> [Work request]:
Nothing but the lines from the one with "[検索フォームを表示] (441, 50)" through the end of the listing below should appear in your reply, each copied exactly.

================

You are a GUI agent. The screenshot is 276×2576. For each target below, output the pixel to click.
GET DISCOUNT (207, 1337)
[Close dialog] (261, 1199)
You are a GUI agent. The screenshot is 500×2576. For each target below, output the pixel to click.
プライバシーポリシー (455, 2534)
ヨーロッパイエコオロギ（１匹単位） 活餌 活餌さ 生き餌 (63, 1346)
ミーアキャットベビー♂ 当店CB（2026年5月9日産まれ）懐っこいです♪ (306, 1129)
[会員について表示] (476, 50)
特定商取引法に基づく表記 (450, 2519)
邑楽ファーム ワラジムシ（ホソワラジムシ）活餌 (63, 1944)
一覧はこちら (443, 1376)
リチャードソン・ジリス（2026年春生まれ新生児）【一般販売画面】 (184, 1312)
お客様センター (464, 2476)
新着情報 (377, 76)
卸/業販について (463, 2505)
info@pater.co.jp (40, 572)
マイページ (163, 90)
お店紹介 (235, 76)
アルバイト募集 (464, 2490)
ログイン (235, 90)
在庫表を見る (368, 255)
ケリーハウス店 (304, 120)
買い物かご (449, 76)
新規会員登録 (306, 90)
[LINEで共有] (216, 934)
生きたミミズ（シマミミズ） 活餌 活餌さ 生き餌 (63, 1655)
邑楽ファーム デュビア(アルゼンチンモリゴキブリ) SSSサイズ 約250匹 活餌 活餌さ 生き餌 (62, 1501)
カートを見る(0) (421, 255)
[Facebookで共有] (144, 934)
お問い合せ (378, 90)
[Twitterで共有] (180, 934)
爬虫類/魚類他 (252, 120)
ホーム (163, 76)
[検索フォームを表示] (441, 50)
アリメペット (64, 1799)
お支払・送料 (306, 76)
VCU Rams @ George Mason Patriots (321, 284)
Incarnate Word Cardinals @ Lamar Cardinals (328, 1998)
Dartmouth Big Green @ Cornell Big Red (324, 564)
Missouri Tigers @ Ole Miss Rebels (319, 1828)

================

> [Answer to the exercise]:
[検索フォームを表示] (441, 50)
アリメペット (64, 1799)
お支払・送料 (306, 76)
VCU Rams @ George Mason Patriots (321, 284)
Incarnate Word Cardinals @ Lamar Cardinals (328, 1998)
Dartmouth Big Green @ Cornell Big Red (324, 564)
Missouri Tigers @ Ole Miss Rebels (319, 1828)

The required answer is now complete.